PROBLEM DETAILS:
Among the entries, find the lines with the string "computer" and report them.

BEGIN DATA TO PROCESS

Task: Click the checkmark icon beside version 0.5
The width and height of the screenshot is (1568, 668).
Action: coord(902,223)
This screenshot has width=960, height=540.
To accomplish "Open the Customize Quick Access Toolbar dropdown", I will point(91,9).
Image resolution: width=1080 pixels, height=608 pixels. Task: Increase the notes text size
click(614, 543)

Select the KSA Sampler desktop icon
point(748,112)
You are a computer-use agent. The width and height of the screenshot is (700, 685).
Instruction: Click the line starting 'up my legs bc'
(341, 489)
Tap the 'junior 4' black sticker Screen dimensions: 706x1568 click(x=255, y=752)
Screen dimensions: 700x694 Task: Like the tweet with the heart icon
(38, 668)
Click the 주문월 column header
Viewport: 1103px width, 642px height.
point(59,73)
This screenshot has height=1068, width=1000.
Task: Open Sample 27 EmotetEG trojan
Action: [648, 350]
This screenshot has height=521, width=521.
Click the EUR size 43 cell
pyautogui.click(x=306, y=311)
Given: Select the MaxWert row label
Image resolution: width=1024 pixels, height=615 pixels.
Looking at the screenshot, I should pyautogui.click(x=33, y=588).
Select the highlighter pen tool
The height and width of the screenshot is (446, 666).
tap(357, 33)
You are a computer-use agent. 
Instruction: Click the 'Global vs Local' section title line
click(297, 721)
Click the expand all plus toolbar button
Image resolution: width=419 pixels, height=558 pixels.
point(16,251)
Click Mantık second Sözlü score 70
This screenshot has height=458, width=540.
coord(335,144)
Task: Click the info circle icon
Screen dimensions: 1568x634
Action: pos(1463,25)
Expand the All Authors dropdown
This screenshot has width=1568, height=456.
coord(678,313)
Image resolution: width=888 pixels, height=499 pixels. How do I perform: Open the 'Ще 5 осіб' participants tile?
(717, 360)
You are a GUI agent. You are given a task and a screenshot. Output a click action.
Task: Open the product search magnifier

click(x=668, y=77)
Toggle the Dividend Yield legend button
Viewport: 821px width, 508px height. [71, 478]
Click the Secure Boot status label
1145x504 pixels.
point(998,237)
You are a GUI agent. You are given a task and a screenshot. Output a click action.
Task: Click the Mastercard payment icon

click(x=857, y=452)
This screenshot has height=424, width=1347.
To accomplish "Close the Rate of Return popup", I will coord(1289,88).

END DATA TO PROCESS

TASK SOLUTION:
You are a computer-use agent. The width and height of the screenshot is (700, 685).
You are a computer-use agent. 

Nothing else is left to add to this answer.